** Work request 1 **
Return, word for word, the stretch of the palliative care article from "The workforce findings" through "funding palliative care.".
** Work request 2 **
List every percentage figure that appears in the palliative care article.

** Study text **
======

Palliative care is under threat due to a shortage of specialist nurses, a report is expected to warn this week.
The report, due to be published on Wednesday, will reveal details of the latest workforce survey by the National Council for Palliative Care. It will warn that an ageing palliative care workforce coupled with nursing staff shortages could threaten quality of care for terminally ill patients.
The report will reveal that the number of specialist palliative care nurses peaked in 2008, before dropping by 6.9% over the next two years.
It will also show the average vacancy rate for palliative care nursing positions in 2010 was 8.7% – higher than the rate for consultants of 7.8%. This compares with NHS Information Centre data for 2009-10 which showed the overall vacancy rate for registered nurses was 0.6%.
The report will also reveal that palliative care nursing is an ageing specialty, with nearly 40% of palliative care specialist nurses over the age of 50.
The workforce findings contrast with expected demand for palliative care. The council highlights that currently around 500,000 people die each year in England and Wales, but that figure is expected to reach 586,000 by 2030.
However, a separate report published last week praised the high standards of palliative care currently provided generally within hospitals.
An audit led by the Marie Curie Palliative Care Institute Liverpool, together with the Royal College of Physicians, looked at performance data on eight areas of the Liverpool Care Pathway for the Dying Patient, involving more than 7,000 patients at 127 trusts.
- The Department of Health is also asking for expressions of interest from NHS organisations interested in piloting a new method of funding palliative care.
The pilots will involve testing a new patient care pathway. Nurses will be involved in gathering information on the stages of treatment and the condition of patients.

======

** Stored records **
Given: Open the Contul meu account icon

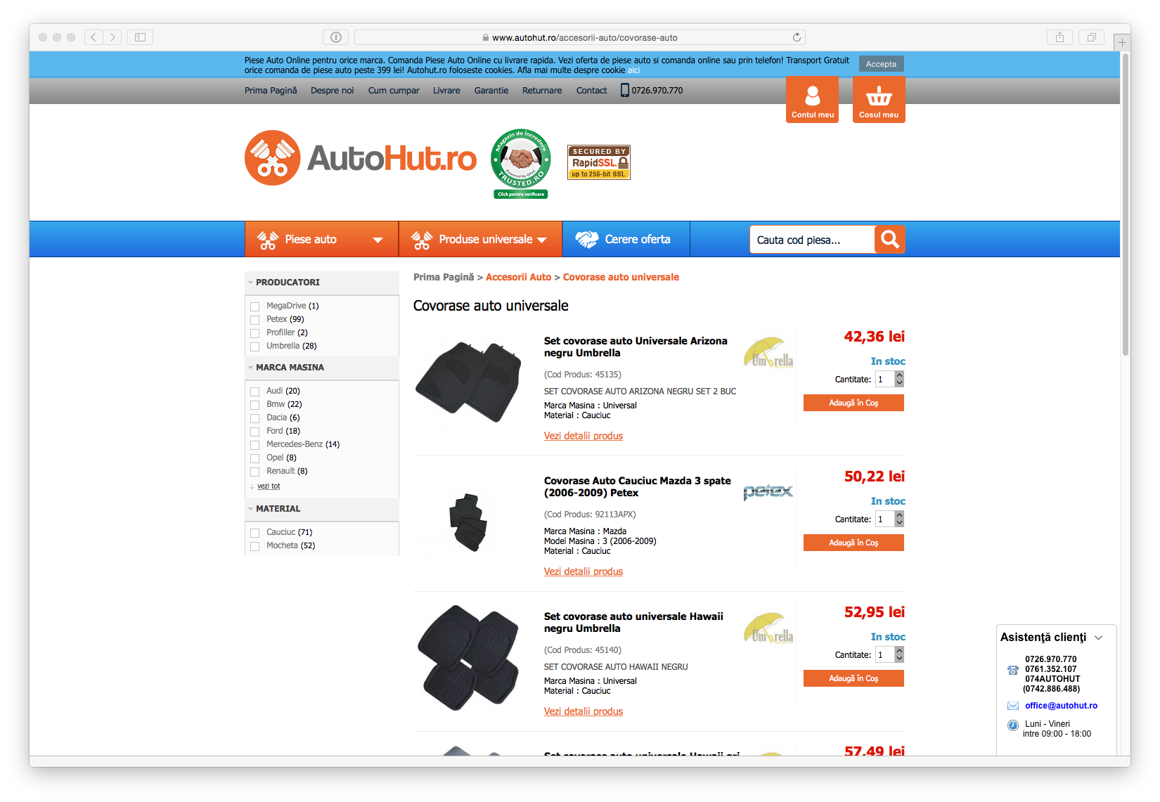Looking at the screenshot, I should [x=812, y=99].
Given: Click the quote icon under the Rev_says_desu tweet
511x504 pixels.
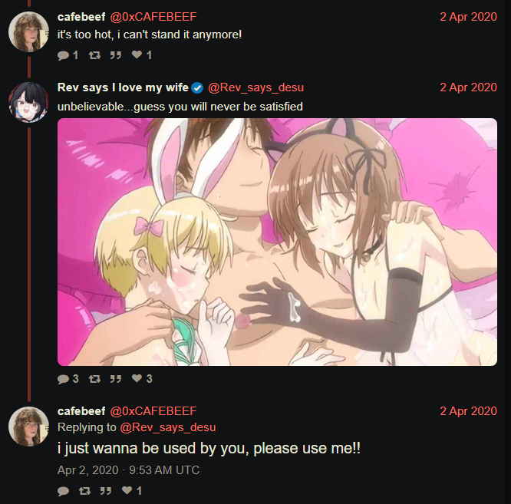Looking at the screenshot, I should [115, 378].
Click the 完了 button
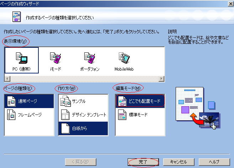Screen dimensions: 234x168 [143, 162]
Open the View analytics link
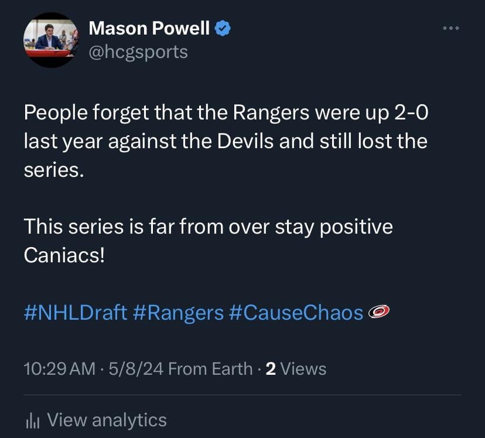485x438 pixels. pyautogui.click(x=107, y=420)
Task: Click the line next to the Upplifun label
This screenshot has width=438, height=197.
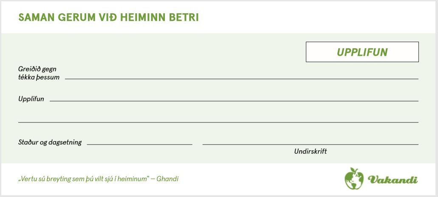Action: (234, 101)
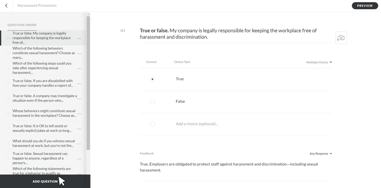Mark 'True' as the correct answer

[152, 79]
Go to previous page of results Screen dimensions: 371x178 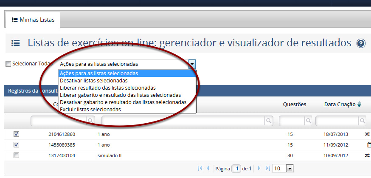coord(208,169)
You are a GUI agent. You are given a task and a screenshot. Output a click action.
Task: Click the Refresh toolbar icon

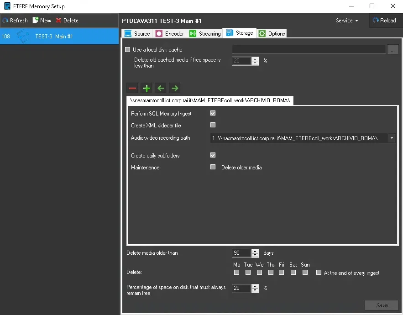click(5, 21)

======

** Answer area 1 **
The workforce findings contrast with expected demand for palliative care. The council highlights that currently around 500,000 people die each year in England and Wales, but that figure is expected to reach 586,000 by 2030.
However, a separate report published last week praised the high standards of palliative care currently provided generally within hospitals.
An audit led by the Marie Curie Palliative Care Institute Liverpool, together with the Royal College of Physicians, looked at performance data on eight areas of the Liverpool Care Pathway for the Dying Patient, involving more than 7,000 patients at 127 trusts.
- The Department of Health is also asking for expressions of interest from NHS organisations interested in piloting a new method of funding palliative care.

** Answer area 2 **
6.9%
8.7%
7.8%
0.6%
40%